◆ Try it ◆
Could you reproduce all of the records exactly?
★ ★ ★ ★ ★ ★ ★
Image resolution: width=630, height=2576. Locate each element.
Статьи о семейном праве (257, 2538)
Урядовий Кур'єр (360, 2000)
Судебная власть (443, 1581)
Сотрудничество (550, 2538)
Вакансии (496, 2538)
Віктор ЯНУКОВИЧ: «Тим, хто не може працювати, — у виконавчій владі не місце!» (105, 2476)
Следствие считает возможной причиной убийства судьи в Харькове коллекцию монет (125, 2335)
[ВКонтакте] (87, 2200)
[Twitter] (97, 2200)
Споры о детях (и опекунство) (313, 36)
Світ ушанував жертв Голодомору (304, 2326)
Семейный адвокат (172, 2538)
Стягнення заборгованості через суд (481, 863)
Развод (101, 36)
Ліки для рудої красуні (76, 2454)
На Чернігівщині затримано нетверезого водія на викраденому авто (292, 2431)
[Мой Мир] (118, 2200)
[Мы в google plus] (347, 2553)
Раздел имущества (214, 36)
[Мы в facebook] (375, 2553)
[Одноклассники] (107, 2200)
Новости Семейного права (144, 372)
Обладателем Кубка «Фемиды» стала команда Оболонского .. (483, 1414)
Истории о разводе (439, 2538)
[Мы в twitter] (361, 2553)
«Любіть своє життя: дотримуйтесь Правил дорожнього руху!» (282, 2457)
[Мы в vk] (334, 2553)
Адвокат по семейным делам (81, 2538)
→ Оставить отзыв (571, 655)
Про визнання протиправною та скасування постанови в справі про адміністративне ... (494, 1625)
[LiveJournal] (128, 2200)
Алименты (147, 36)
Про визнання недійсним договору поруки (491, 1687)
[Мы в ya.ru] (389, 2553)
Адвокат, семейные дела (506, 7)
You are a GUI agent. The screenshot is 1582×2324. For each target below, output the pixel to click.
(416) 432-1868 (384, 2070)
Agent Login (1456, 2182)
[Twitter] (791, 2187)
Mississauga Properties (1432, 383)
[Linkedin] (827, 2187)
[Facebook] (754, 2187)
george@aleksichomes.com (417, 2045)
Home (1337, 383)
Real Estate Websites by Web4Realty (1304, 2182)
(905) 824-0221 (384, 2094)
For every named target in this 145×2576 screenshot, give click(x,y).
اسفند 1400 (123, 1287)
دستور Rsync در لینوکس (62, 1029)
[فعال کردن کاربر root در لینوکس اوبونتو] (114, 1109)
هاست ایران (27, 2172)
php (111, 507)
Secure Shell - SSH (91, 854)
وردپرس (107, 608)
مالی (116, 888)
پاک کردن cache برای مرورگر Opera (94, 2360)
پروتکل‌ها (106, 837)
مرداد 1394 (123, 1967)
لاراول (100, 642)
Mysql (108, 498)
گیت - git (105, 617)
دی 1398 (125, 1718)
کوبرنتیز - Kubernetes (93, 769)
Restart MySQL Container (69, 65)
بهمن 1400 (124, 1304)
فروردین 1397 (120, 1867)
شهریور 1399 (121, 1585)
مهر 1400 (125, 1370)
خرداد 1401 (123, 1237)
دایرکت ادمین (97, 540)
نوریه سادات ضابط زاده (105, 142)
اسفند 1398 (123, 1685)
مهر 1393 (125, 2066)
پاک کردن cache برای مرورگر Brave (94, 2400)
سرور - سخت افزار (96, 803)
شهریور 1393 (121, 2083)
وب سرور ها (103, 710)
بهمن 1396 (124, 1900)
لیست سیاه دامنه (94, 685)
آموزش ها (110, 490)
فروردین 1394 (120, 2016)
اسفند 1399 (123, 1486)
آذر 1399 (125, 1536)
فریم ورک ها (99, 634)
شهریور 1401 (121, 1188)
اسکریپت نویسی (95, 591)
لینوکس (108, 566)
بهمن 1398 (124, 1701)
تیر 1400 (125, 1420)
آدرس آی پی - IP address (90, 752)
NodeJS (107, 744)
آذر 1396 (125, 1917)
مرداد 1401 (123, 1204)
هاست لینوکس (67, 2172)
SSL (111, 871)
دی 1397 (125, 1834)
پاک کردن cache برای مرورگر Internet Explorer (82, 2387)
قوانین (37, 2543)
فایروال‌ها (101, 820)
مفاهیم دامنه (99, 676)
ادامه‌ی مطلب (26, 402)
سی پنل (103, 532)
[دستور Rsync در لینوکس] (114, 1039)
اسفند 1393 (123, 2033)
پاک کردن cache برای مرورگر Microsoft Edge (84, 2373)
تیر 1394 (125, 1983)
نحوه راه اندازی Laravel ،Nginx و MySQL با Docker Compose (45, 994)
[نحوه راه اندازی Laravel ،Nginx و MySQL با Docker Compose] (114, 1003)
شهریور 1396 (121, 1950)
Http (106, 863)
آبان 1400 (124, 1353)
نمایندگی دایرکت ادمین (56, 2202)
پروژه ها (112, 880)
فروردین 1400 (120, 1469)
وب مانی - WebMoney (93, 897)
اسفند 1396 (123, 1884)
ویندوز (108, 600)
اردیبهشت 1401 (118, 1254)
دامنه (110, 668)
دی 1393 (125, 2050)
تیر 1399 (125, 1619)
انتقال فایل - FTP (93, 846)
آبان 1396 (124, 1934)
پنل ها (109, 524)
★ ★ ★ ★ ★ ★ ★
◆ Response to the exercise ◆
Image resolution: width=630, height=2576. Locate each element.
Статьи о семейном праве (257, 2538)
Урядовий Кур'єр (360, 2000)
Судебная власть (443, 1581)
Сотрудничество (550, 2538)
Вакансии (496, 2538)
Віктор ЯНУКОВИЧ: «Тим, хто не може працювати, — у виконавчій владі не місце!» (105, 2476)
Следствие считает возможной причиной убийства судьи в Харькове коллекцию монет (125, 2335)
[ВКонтакте] (87, 2200)
[Twitter] (97, 2200)
Споры о детях (и опекунство) (313, 36)
Світ ушанував жертв Голодомору (304, 2326)
Семейный адвокат (172, 2538)
Стягнення заборгованості через суд (481, 863)
Развод (101, 36)
Ліки для рудої красуні (76, 2454)
На Чернігівщині затримано нетверезого водія на викраденому авто (292, 2431)
[Мой Мир] (118, 2200)
[Мы в google plus] (347, 2553)
Раздел имущества (214, 36)
[Мы в facebook] (375, 2553)
[Одноклассники] (107, 2200)
Новости Семейного права (144, 372)
Обладателем Кубка «Фемиды» стала команда Оболонского .. (483, 1414)
Истории о разводе (439, 2538)
[Мы в twitter] (361, 2553)
«Любіть своє життя: дотримуйтесь Правил дорожнього руху!» (282, 2457)
[Мы в vk] (334, 2553)
Адвокат по семейным делам (81, 2538)
→ Оставить отзыв (571, 655)
Про визнання протиправною та скасування постанови в справі про адміністративне ... (494, 1625)
[LiveJournal] (128, 2200)
Алименты (147, 36)
Про визнання недійсним договору поруки (491, 1687)
[Мы в ya.ru] (389, 2553)
Адвокат, семейные дела (506, 7)
You are a GUI agent. The screenshot is 1582×2324. For each target below, output the pixel to click.
(416) 432-1868 (384, 2070)
Agent Login (1456, 2182)
[Twitter] (791, 2187)
Mississauga Properties (1432, 383)
[Linkedin] (827, 2187)
[Facebook] (754, 2187)
george@aleksichomes.com (417, 2045)
Home (1337, 383)
Real Estate Websites by Web4Realty (1304, 2182)
(905) 824-0221 (384, 2094)
For every named target in this 145×2576 screenshot, give click(x,y).
اسفند 1400 (123, 1287)
دستور Rsync در لینوکس (62, 1029)
[فعال کردن کاربر root در لینوکس اوبونتو] (114, 1109)
هاست ایران (27, 2172)
php (111, 507)
Secure Shell - SSH (91, 854)
وردپرس (107, 608)
مالی (116, 888)
پاک کردن cache برای مرورگر Opera (94, 2360)
پروتکل‌ها (106, 837)
مرداد 1394 (123, 1967)
لاراول (100, 642)
Mysql (108, 498)
گیت - git (105, 617)
دی 1398 (125, 1718)
کوبرنتیز - Kubernetes (93, 769)
Restart MySQL Container (69, 65)
بهمن 1400 (124, 1304)
فروردین 1397 (120, 1867)
شهریور 1399 (121, 1585)
مهر 1400 (125, 1370)
خرداد 1401 (123, 1237)
دایرکت ادمین (97, 540)
نوریه سادات ضابط زاده (105, 142)
اسفند 1398 (123, 1685)
مهر 1393 (125, 2066)
پاک کردن cache برای مرورگر Brave (94, 2400)
سرور - سخت افزار (96, 803)
شهریور 1393 (121, 2083)
وب سرور ها (103, 710)
بهمن 1396 (124, 1900)
لیست سیاه دامنه (94, 685)
آموزش ها (110, 490)
فروردین 1394 (120, 2016)
اسفند 1399 (123, 1486)
آذر 1399 (125, 1536)
فریم ورک ها (99, 634)
شهریور 1401 (121, 1188)
اسکریپت نویسی (95, 591)
لینوکس (108, 566)
بهمن 1398 (124, 1701)
تیر 1400 (125, 1420)
آدرس آی پی - IP address (90, 752)
NodeJS (107, 744)
آذر 1396 (125, 1917)
مرداد 1401 (123, 1204)
هاست لینوکس (67, 2172)
SSL (111, 871)
دی 1397 (125, 1834)
پاک کردن cache برای مرورگر Internet Explorer (82, 2387)
قوانین (37, 2543)
فایروال‌ها (101, 820)
مفاهیم دامنه (99, 676)
ادامه‌ی مطلب (26, 402)
سی پنل (103, 532)
[دستور Rsync در لینوکس] (114, 1039)
اسفند 1393 (123, 2033)
پاک کردن cache برای مرورگر Microsoft Edge (84, 2373)
تیر 1394 (125, 1983)
نحوه راه اندازی Laravel ،Nginx و MySQL با Docker Compose (45, 994)
[نحوه راه اندازی Laravel ،Nginx و MySQL با Docker Compose] (114, 1003)
شهریور 1396 (121, 1950)
Http (106, 863)
آبان 1400 (124, 1353)
نمایندگی دایرکت ادمین (56, 2202)
پروژه ها (112, 880)
فروردین 1400 (120, 1469)
وب مانی - WebMoney (93, 897)
اسفند 1396 (123, 1884)
ویندوز (108, 600)
اردیبهشت 1401 (118, 1254)
دامنه (110, 668)
دی 1393 (125, 2050)
تیر 1399 (125, 1619)
انتقال فایل - FTP (93, 846)
آبان 1396 (124, 1934)
پنل ها (109, 524)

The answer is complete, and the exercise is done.